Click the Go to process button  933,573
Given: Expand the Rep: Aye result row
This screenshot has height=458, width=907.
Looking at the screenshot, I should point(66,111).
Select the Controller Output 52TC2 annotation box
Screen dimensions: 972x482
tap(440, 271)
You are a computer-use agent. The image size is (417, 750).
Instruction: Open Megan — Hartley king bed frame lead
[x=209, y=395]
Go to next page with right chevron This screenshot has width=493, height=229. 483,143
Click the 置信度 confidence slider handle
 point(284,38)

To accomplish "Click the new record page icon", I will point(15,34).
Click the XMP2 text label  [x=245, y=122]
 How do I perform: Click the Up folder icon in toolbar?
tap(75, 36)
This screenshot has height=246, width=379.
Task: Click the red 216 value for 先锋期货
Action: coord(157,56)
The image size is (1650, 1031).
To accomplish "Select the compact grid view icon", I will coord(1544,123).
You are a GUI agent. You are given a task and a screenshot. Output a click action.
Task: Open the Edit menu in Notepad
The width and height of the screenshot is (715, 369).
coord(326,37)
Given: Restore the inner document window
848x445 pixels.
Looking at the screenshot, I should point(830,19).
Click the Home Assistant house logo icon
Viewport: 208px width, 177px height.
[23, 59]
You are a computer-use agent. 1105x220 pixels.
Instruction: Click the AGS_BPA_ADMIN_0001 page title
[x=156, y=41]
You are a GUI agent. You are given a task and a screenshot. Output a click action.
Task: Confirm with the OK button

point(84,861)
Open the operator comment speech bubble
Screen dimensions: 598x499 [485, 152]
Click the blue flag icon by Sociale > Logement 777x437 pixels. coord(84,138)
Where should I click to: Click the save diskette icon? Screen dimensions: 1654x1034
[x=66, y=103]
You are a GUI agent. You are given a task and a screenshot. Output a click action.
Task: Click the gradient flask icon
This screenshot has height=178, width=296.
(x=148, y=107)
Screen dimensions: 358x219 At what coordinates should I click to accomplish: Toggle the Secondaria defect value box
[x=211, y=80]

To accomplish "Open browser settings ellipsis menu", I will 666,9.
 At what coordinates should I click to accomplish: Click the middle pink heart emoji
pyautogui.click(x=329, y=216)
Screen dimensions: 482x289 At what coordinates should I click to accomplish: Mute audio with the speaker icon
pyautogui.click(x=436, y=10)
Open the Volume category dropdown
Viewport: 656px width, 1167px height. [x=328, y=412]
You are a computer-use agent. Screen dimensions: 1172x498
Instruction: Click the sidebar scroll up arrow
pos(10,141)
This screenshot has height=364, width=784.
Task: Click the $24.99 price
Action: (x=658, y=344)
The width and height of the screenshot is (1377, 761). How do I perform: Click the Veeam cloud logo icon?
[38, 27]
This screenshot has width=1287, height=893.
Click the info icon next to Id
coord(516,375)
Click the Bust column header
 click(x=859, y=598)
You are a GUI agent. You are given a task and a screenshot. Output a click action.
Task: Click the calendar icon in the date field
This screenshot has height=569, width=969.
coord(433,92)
....................
Copy all lines from the material that include "size".

You are a computer-use agent. The image size is (417, 750).
The image size is (1650, 1031).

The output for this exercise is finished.